Una forma di controllo delle
nascite democratica e di tipo educativo/non impositivo parrebbe
necessaria ed auspicabile viste le premesse ambientali ed economiche. Tuttavia
ciò è tutt’altro che accettato da parte della maggioranza delle religioni
organizzate, in particolare da quelle abramitiche (cattolicesimo
in testa).
La visione della donna come moglie e
madre (nel migliore dei casi) comporta una chiusura completa nei
confronti dei sistemi di controllo delle nascite che, oltre ai benèfici effetti
sulla popolazione e l’ambiente, hanno importanti effetti anche sull’emancipazione
femminile, materia importante che è stata alla base del calo demografico
delle società avanzate (insieme al ribaltarsi del rapporto costi/benefici della
procreazione ed al calo della mortalità infantile).
Con ogni probabilità il
miglioramento delle condizioni economiche e culturali delle popolazioni in via
di sviluppo potrebbe portare nel lungo periodo ad un calo demografico anche in
quei paesi che, ad oggi, hanno un tasso di natalità molto elevato: il problema
è che mentre qualche decennio fa ci potevamo permettere di attendere il
rallentamento demografico nel lungo periodo, ad oggi le situazioni ambientale
ed economica non concedono grandi margini temporali.

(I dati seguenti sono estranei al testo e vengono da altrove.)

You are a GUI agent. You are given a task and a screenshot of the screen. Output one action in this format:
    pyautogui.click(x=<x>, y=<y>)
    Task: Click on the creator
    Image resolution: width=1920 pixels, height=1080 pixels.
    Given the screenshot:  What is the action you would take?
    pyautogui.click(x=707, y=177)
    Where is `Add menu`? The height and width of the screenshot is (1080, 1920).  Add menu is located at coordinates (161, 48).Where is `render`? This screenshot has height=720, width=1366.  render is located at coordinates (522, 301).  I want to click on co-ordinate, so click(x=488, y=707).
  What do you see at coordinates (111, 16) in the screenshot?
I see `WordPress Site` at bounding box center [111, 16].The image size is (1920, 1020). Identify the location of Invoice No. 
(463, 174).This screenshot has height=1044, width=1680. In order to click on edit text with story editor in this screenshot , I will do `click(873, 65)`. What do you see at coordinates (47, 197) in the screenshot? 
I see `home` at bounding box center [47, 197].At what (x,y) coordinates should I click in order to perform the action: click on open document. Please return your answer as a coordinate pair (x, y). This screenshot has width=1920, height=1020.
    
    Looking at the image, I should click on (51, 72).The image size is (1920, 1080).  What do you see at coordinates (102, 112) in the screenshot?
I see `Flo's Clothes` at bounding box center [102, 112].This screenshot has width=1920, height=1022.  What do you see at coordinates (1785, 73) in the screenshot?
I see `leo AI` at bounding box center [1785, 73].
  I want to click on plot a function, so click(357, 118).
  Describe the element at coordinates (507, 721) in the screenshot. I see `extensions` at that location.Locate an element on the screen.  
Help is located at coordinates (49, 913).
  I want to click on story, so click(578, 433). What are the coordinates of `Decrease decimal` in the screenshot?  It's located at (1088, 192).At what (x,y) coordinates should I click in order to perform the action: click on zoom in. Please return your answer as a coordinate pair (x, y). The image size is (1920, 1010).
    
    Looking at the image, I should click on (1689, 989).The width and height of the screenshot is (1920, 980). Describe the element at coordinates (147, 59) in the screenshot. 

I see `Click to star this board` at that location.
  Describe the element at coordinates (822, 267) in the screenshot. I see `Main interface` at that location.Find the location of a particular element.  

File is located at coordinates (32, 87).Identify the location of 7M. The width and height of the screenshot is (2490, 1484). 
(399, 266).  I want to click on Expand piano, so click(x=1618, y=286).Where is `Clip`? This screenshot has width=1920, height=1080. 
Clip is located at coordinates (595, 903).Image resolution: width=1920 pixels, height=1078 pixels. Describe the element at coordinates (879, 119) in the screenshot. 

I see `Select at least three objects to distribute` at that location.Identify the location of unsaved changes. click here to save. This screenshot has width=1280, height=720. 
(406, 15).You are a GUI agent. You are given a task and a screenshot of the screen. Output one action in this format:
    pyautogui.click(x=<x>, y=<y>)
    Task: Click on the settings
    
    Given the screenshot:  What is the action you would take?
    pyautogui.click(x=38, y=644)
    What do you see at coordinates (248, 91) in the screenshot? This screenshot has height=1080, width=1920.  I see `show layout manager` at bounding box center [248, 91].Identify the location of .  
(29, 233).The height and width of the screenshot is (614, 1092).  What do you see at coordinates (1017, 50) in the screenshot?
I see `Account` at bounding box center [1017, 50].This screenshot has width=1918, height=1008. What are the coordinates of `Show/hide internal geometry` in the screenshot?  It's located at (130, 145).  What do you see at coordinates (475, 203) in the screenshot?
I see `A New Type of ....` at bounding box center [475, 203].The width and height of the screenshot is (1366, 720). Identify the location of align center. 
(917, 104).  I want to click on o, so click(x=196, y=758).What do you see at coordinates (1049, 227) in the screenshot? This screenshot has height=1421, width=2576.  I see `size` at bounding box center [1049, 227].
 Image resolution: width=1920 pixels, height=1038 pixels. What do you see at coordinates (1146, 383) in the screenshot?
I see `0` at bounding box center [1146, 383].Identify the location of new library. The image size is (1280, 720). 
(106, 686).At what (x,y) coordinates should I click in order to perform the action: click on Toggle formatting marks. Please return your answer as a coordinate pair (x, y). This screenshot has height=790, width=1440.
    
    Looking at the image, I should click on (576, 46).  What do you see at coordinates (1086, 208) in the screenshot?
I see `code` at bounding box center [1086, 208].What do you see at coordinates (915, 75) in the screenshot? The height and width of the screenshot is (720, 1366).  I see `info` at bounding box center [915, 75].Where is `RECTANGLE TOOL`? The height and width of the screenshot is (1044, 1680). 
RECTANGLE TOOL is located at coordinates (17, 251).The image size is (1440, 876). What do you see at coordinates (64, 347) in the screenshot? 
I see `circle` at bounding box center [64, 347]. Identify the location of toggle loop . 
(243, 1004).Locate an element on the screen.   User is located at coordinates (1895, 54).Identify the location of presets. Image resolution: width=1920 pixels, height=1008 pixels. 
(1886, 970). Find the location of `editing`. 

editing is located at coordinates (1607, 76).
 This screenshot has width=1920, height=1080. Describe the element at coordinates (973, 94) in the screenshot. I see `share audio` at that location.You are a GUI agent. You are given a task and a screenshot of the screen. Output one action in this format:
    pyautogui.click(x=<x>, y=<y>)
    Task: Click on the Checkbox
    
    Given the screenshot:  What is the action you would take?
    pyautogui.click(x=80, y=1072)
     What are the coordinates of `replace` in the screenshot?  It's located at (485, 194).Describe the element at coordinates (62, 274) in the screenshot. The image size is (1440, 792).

Se veramente, come pare, i
prossimi decenni porteranno l’esaurirsi degli idrocarburi e se, al
contempo, il rapido sviluppo di molti degli Stati in fase di avanzamento economico
porterà un avvicinarsi delle condizioni di vita di buona parte della
popolazione del cosiddetto secondo mondo alle condizioni degli abitanti
del primo
mondo, il rischio di un tracollo ambientale ed economico globale è
reale e tutt’altro che trascurabile.
E’ di certo urgente iniziare a
sfruttare in modo più adeguato quelle che sono le fonti di
energia rinnovabili (fonti peraltro non inquinanti: in questo contesto si è evitato
di entrare nell’argomento relativo alla crisi climatica ed alle emissioni
inquinanti per non complicare ulteriormente il contesto); è altresì saggio
aspettarsi un calo del tenore di vita nei paesi più avanzati: quando l’energia
costerà troppo molti comfort spariranno o saranno riservati solo a chi potrà
permetterseli.
Tuttavia senza una seria politica
di controllo delle nascite, basata in primis su fattori
educativi (ma anche, perché no, economici: finanziare chi fa figli con i bonus
bebè, per esempio, è quanto di più deleterio si possa fare per il
futuro del pianeta), sarà difficile cavarsela senza stravolgimenti di portata
immane: non c’è bisogno di essere scienziati per comprendere come, in un mondo
in crisi energetica ed ambientale, sia più agevole cavarsela per un’umanità di
pochi miliardi di persone rispetto ad un’umanità di dieci o più miliardi di
individui.
Checché sostengano i responsabili
delle varie religioni che inneggiano alla crescita demografica, richiedono le
agevolazioni per chi mette al mondo più bambini e si battono contro la
contraccezione.
Del resto, a costoro delle
condizioni di vita dell’umanità futura evidentemente importa poco.
Dopo tutto, le religioni hanno
sempre prosperato nelle valli di lacrime.